### [EXERCISE REQUIREMENTS]
Pictures are to be left out, and only the lines below starting at the one with "Given: Click the Macros icon in sidebar" and ending at the one with "Viewport: 901px width, 800px height." are to be reproduced, each exactly, both ends included.

Records from a collection:
+ + + + + + +

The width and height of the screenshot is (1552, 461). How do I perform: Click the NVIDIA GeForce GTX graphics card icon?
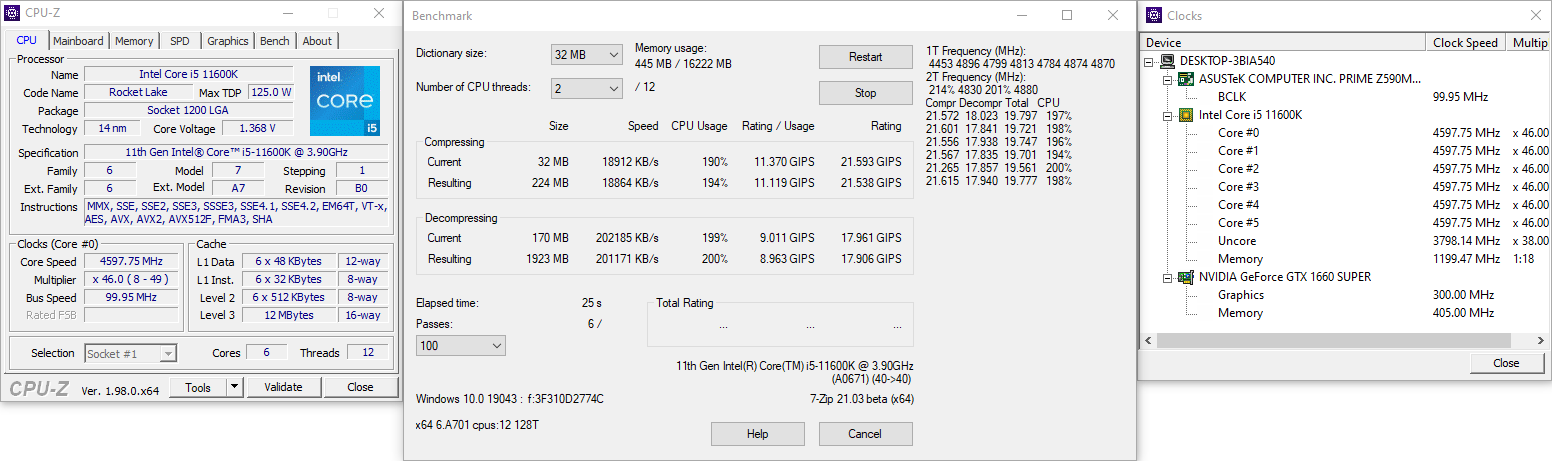(x=1186, y=277)
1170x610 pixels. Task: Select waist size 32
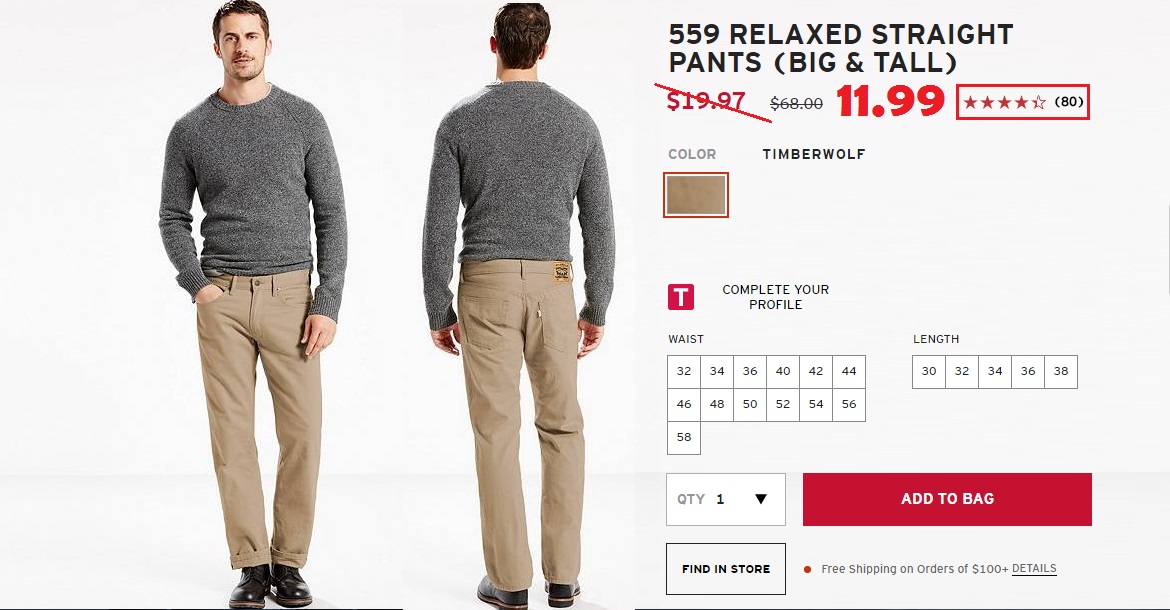684,371
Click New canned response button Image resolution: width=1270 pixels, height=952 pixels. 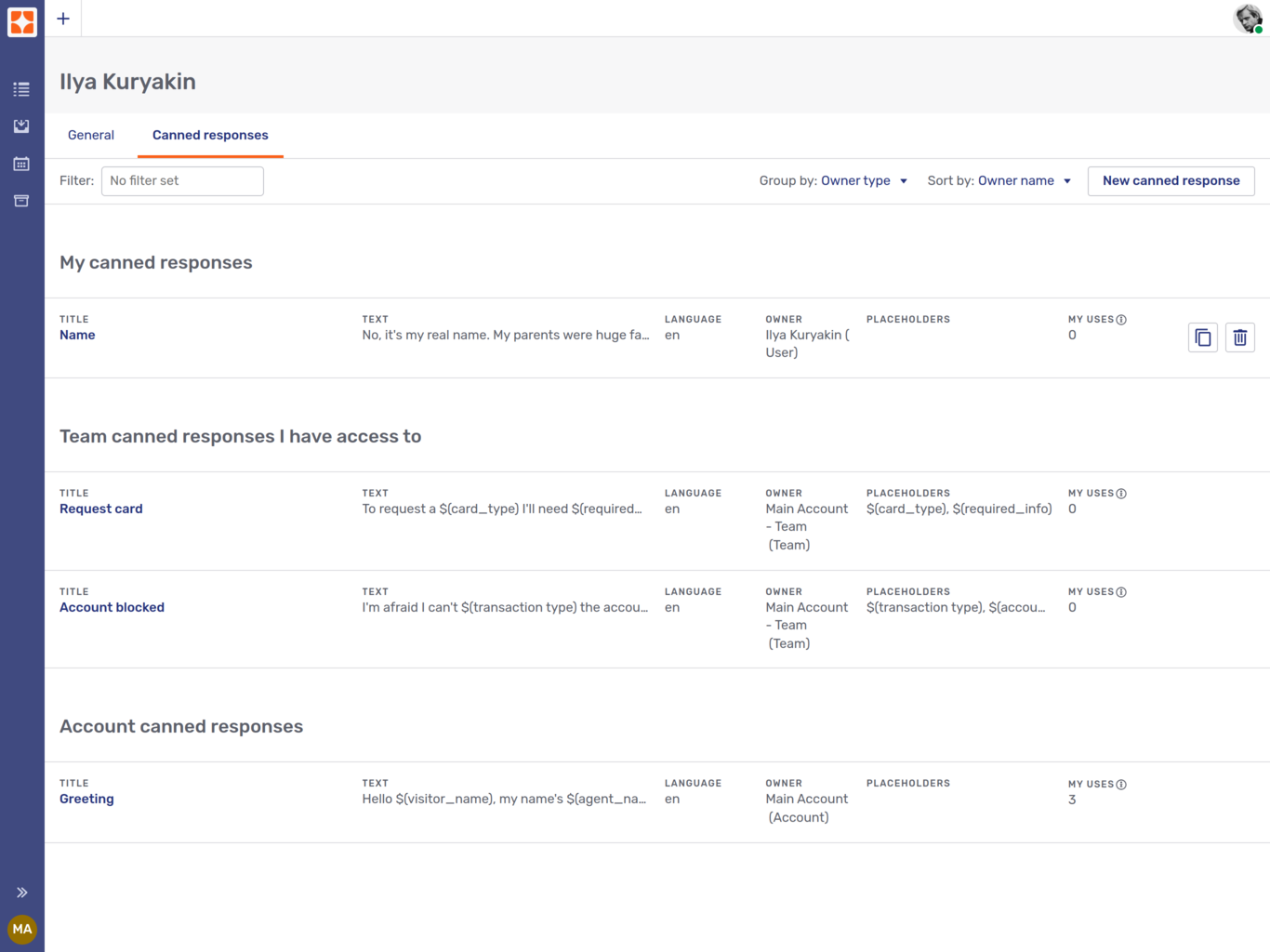coord(1171,181)
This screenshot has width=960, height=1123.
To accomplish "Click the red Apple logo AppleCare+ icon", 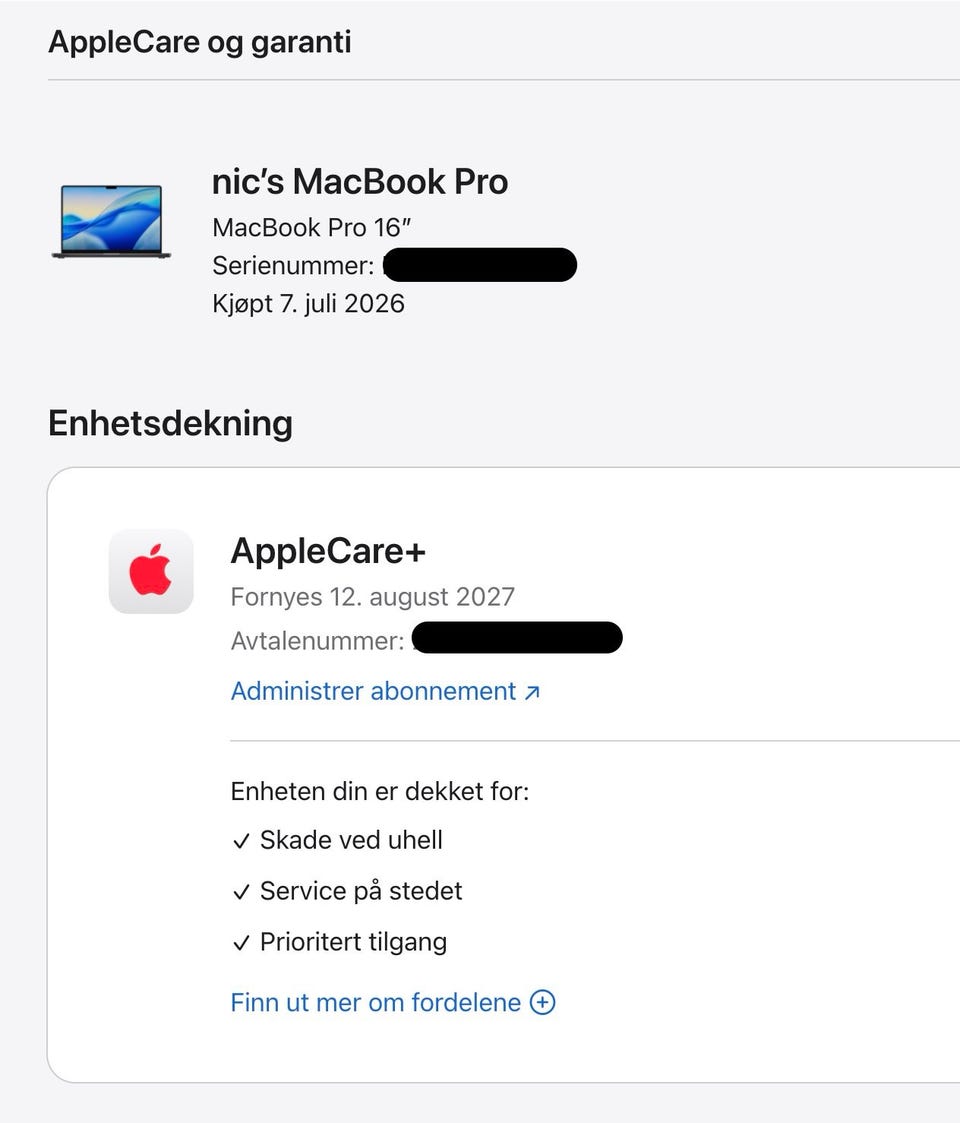I will click(151, 571).
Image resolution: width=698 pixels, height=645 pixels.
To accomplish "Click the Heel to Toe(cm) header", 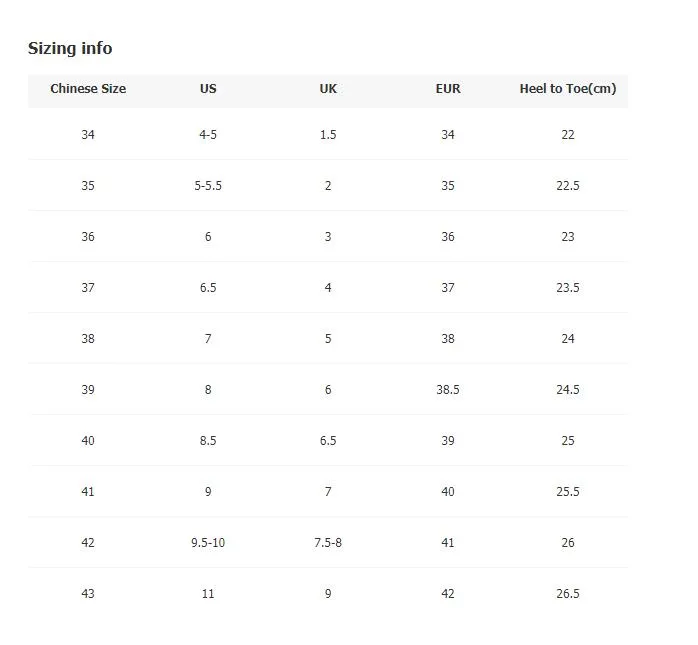I will coord(568,89).
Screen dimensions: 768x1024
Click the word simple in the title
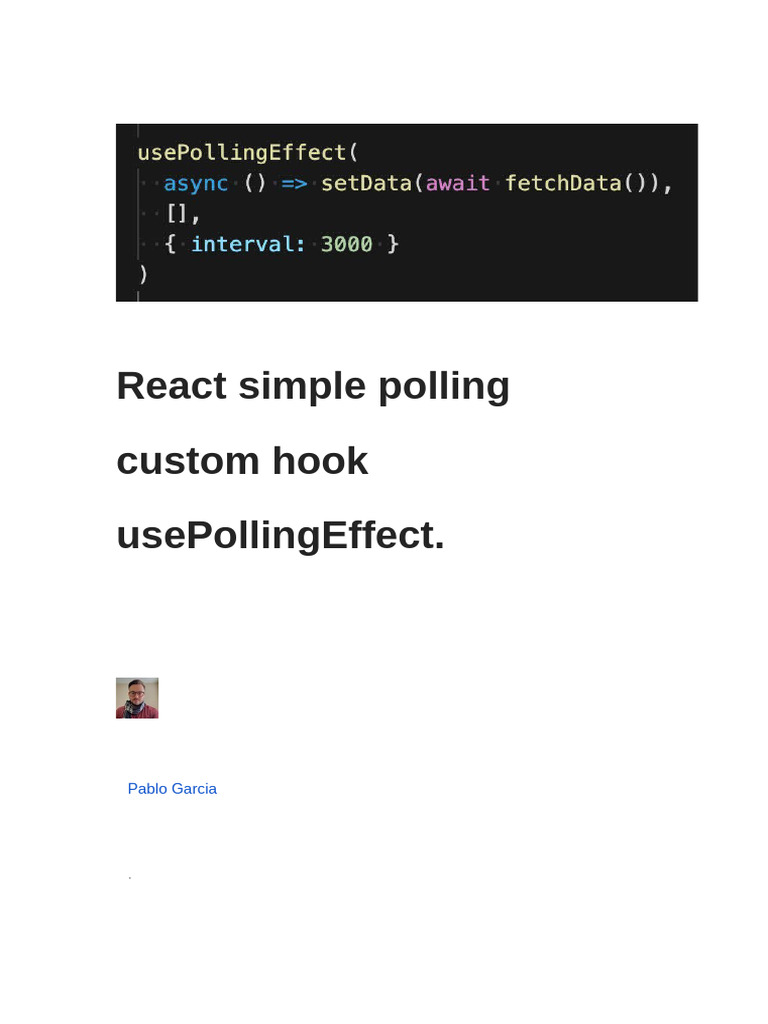coord(302,386)
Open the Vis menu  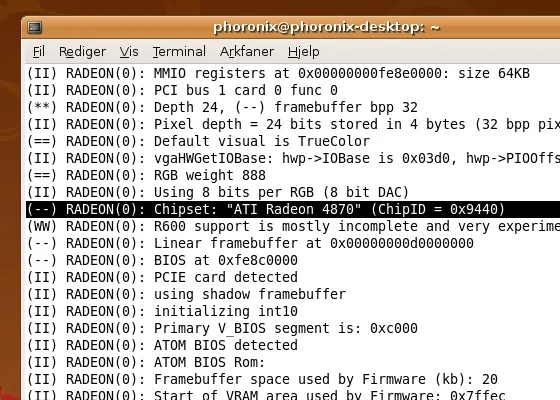(129, 52)
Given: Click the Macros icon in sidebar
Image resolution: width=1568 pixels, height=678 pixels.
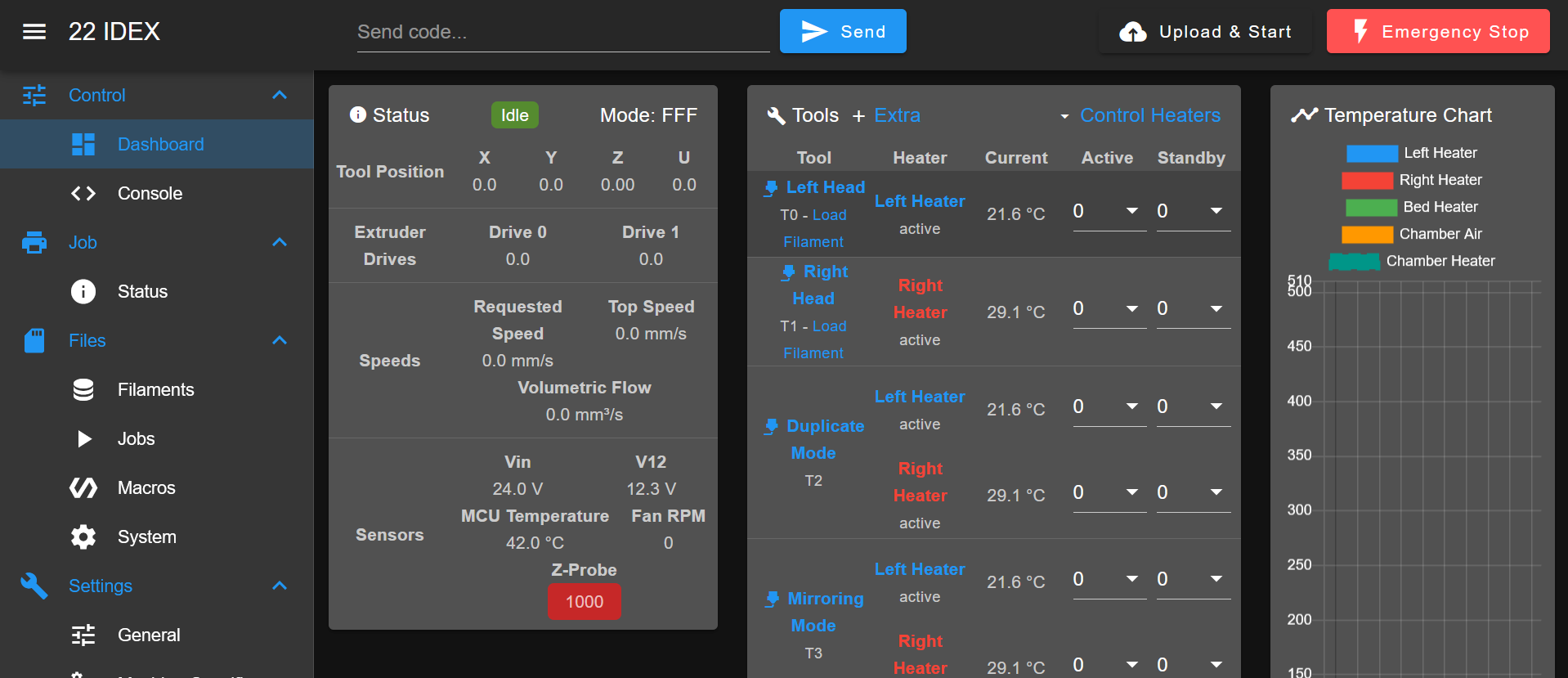Looking at the screenshot, I should (83, 488).
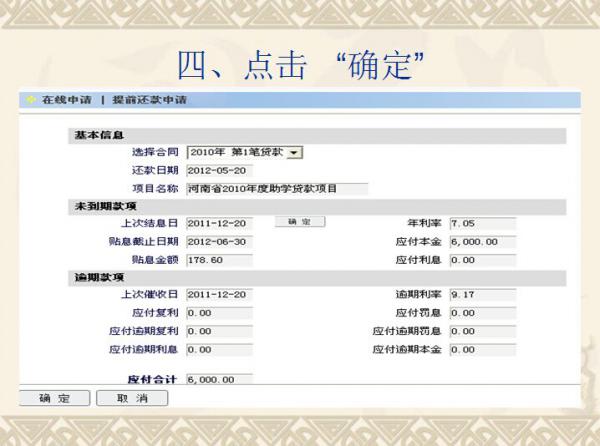Click the 应付本金 principal field
The width and height of the screenshot is (600, 446).
482,241
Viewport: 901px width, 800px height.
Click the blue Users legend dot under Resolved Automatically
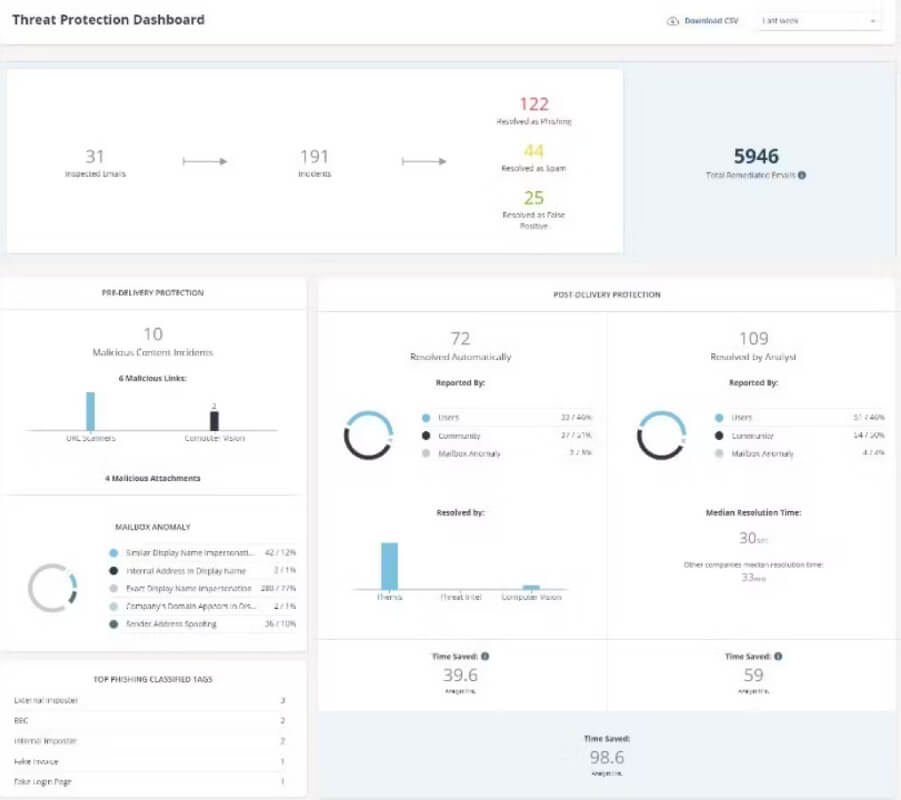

+ + + + + + +

### [REPLY]
Given: Click the Macros icon in sidebar
Image resolution: width=1568 pixels, height=678 pixels.
Looking at the screenshot, I should (83, 488).
Click the 应付本金 principal field
The width and height of the screenshot is (600, 446).
482,241
Viewport: 901px width, 800px height.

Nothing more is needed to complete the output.